TASK LIST.
1) Extract the passage of the Game Control Device article from "As Airsoft has" to "several hundred participants.".
2) Answer these questions using the Game Control Device article:
(a) How many participants may a mil-sim style game involve?
(b) Besides a keypad, what does the Game Control Device have?
(c) In what kinds of games is this type of game leadership and game control typically found?
3) Carry on the Game Control Device article from where it stops.

SELECTED EXTRACT.
········
GCD: The Game Control Device, an airsoft prop controller

Mil-sim Airsoft and the use of in game props and simulation devices

As Airsoft has become increasingly popular in the United States and around the world, the mil-sim style of play has steadily gained in popularity.  Mil-sim airsoft typically involves two or more opposing teams with simulated tactical and/or strategic objectives on the battlefield.  Mil-sim style games may involve anywhere from 30 to several hundred participants.

A mil-sim game is typically based around a scenario which establishes rules of play, objectives and how the game is won and lost.  Many of the larger mil-sim airsoft events have cadre’s who act as field referee’s to make sure  the scenario functions as designed and to mediate any disputes in real-time.

One of the challenges in managing a mil-sim scenario results from the real-time nature of the battle itself.  As the battle progresses, the teams will gain and lose ground, lose team members and possibly lose focus on the objectives due to the heat of battle during any given skirmish.   In the most professionally run events, the cadre’s are available to help the team leadership refocus their vision of the main objectives.  This type of game leadership and game control is typically only  found in large games such as those hosted at regional or national events.

Introduction to the Game Control Device

The Game Control Device (GCD) is a small device with a keypad and LCD screen that is programmed with multiple game scenarios.  The game combatants use the GCD during the game based upon the chosen game scenario.  The GCD device can be built into a briefcase, a box or some other type of enclosure that is appropriate for the field of play.
········
MATERIAL PROVIDED.
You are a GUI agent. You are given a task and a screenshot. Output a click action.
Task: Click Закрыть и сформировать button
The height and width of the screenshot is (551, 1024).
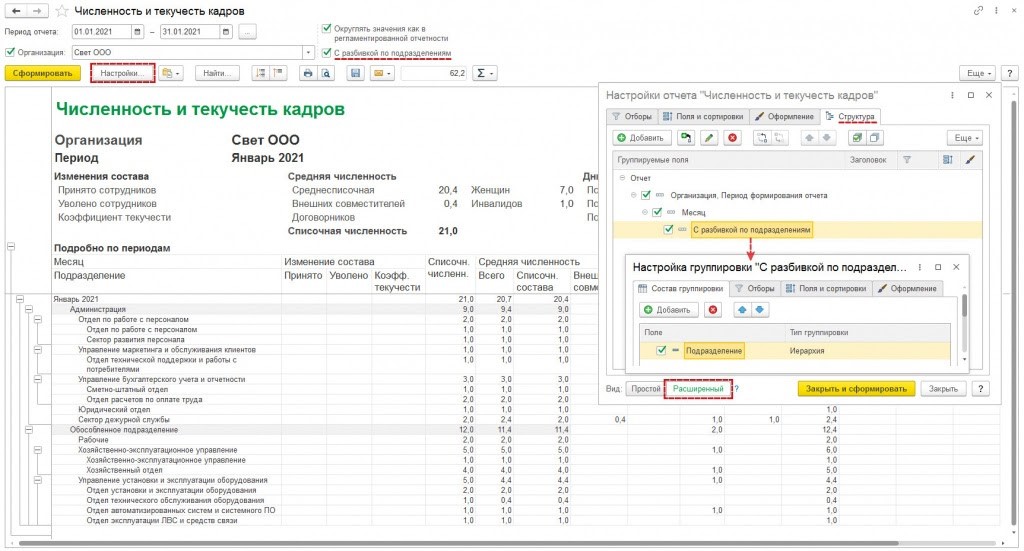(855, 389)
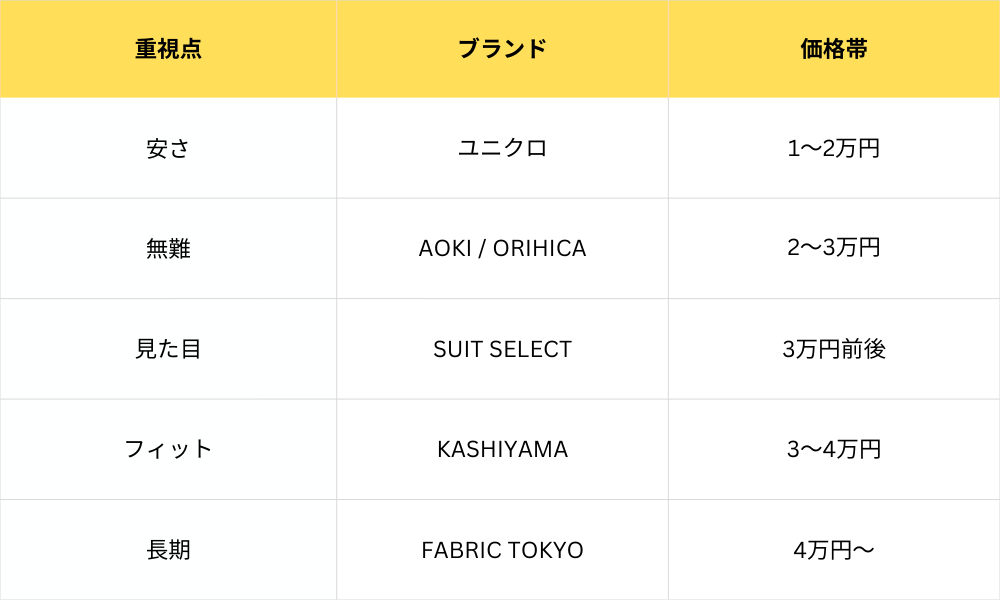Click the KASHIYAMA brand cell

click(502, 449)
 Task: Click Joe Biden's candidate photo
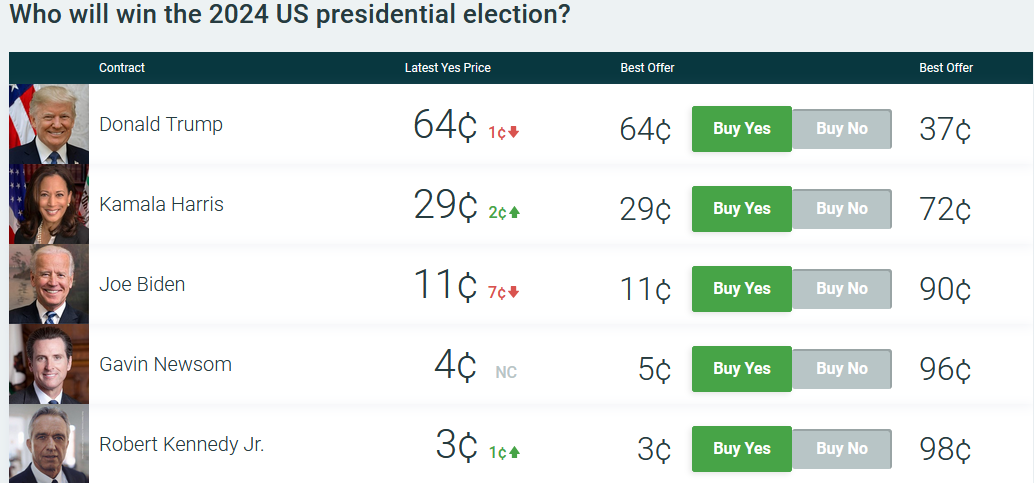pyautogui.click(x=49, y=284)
········
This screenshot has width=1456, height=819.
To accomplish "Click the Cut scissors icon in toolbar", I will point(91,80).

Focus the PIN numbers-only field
········
ANSWERS FOR THE EXERCISE.
1)
As Airsoft has become increasingly popular in the United States and around the world, the mil-sim style of play has steadily gained in popularity.  Mil-sim airsoft typically involves two or more opposing teams with simulated tactical and/or strategic objectives on the battlefield.  Mil-sim style games may involve anywhere from 30 to several hundred participants.

2)
(a) Anywhere from 30 to several hundred participants.
(b) An LCD screen.
(c) Large games, such as those hosted at regional or national events.

3)
Features

  • Multiple game scenarios built in
  • No moving parts
  • Ability to control external devices
  • Keypad interface
  • 4 line, back-lit LCD display

Important Note

The following scenario descriptions use the words “ARM”, “DISARM” and “DETONATE” in the context of an airsoft game.  Under no circumstances is it intended for the GCD to be used in any manner other than a managed airsoft game or training scenario.  The GCD is an electronic toy used to make airsoft games more interesting.

Built in Scenarios

Countdown

This is a basic countdown style scenario where the GCD is configured to countdown a timer and “detonate” if the GCD is not disarmed.  The ARM team wins if the GCD goes into DETONATE mode.  The DISARM team wins if they disarm the GCD prior to it “detonating”.

  • There is 1 configuration setting with this scenario:
    • Countdown timer: HH:MM until the GCD goes into DETONATE mode
  • When the scenario is selected, the user is prompted to configure the countdown timer.
  • The user enters the countdown time on the keypad in HH:MM format
  • The user is then prompted to press the F key to start the game
  • When the countdown starts, the device will enter ARMED mode
  • To disarm the device, a combatant must press the D key before the countdown has completed.
  • Upon reaching the end of the countdown, the device will go into DETONATE mode.

Ranger Able

This is an Countdown style scenario with an ARM/DISARM flavor.  The ARM team wins if the GCD goes into DETONATE mode.  The DISARM team wins if the the GCD is DISARMed.

  • There are 3 configuration settings with this scenario:
    • ARM code: a 4 digit code
    • DISARM code: a 4 digit code
    • Countdown timer: HH:MM until the GCD goes into DETONATE mode
  • One team has the 4 digit ARM code and the other team has the 4 digit DISARM code.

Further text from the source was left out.